Task item -> Each line of the data has to be written out again exactly as shown.
[Opening Records for the exercise section]
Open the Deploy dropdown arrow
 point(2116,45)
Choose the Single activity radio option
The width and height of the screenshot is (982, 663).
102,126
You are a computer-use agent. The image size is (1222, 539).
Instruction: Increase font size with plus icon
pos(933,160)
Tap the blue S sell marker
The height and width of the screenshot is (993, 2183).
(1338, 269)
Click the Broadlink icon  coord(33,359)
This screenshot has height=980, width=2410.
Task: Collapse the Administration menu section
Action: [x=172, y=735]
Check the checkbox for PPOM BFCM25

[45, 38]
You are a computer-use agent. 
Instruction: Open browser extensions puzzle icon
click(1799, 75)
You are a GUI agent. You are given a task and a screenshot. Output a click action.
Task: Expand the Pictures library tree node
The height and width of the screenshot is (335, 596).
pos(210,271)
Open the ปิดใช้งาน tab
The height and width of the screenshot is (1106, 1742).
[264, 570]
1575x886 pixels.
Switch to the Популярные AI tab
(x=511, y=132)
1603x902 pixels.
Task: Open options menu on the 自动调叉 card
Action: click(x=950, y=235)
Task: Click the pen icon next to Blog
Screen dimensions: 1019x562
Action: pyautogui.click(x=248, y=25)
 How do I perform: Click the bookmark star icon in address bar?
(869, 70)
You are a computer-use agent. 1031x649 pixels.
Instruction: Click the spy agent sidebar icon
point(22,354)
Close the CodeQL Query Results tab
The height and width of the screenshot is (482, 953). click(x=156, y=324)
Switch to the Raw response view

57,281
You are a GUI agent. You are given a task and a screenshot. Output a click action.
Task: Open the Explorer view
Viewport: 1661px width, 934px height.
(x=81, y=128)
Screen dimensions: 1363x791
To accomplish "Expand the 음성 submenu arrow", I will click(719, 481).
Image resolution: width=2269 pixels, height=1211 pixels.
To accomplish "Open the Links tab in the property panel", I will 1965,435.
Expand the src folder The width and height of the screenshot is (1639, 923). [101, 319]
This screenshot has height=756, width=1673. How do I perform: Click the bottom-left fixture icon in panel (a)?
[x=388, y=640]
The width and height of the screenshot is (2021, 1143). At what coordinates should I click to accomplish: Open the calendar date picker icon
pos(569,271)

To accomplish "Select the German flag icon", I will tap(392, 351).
[Closing Records for the exercise section]
Exercise solution ->
Open the Deploy dropdown arrow
 point(2116,45)
Choose the Single activity radio option
The width and height of the screenshot is (982, 663).
102,126
You are a computer-use agent. The image size is (1222, 539).
Instruction: Increase font size with plus icon
pos(933,160)
Tap the blue S sell marker
The height and width of the screenshot is (993, 2183).
(1338, 269)
Click the Broadlink icon  coord(33,359)
This screenshot has height=980, width=2410.
Task: Collapse the Administration menu section
Action: [x=172, y=735]
Check the checkbox for PPOM BFCM25

[45, 38]
You are a computer-use agent. 
Instruction: Open browser extensions puzzle icon
click(1799, 75)
You are a GUI agent. You are given a task and a screenshot. Output a click action.
Task: Expand the Pictures library tree node
The height and width of the screenshot is (335, 596).
pos(210,271)
Open the ปิดใช้งาน tab
The height and width of the screenshot is (1106, 1742).
[264, 570]
1575x886 pixels.
Switch to the Популярные AI tab
(x=511, y=132)
1603x902 pixels.
Task: Open options menu on the 自动调叉 card
Action: click(x=950, y=235)
Task: Click the pen icon next to Blog
Screen dimensions: 1019x562
Action: pyautogui.click(x=248, y=25)
 How do I perform: Click the bookmark star icon in address bar?
(869, 70)
You are a computer-use agent. 1031x649 pixels.
Instruction: Click the spy agent sidebar icon
point(22,354)
Close the CodeQL Query Results tab
The height and width of the screenshot is (482, 953). click(x=156, y=324)
Switch to the Raw response view

57,281
You are a GUI agent. You are given a task and a screenshot. Output a click action.
Task: Open the Explorer view
Viewport: 1661px width, 934px height.
(x=81, y=128)
Screen dimensions: 1363x791
To accomplish "Expand the 음성 submenu arrow", I will click(719, 481).
Image resolution: width=2269 pixels, height=1211 pixels.
To accomplish "Open the Links tab in the property panel", I will 1965,435.
Expand the src folder The width and height of the screenshot is (1639, 923). [101, 319]
This screenshot has height=756, width=1673. How do I perform: Click the bottom-left fixture icon in panel (a)?
[x=388, y=640]
The width and height of the screenshot is (2021, 1143). At what coordinates should I click to accomplish: Open the calendar date picker icon
pos(569,271)

To accomplish "Select the German flag icon", I will tap(392, 351).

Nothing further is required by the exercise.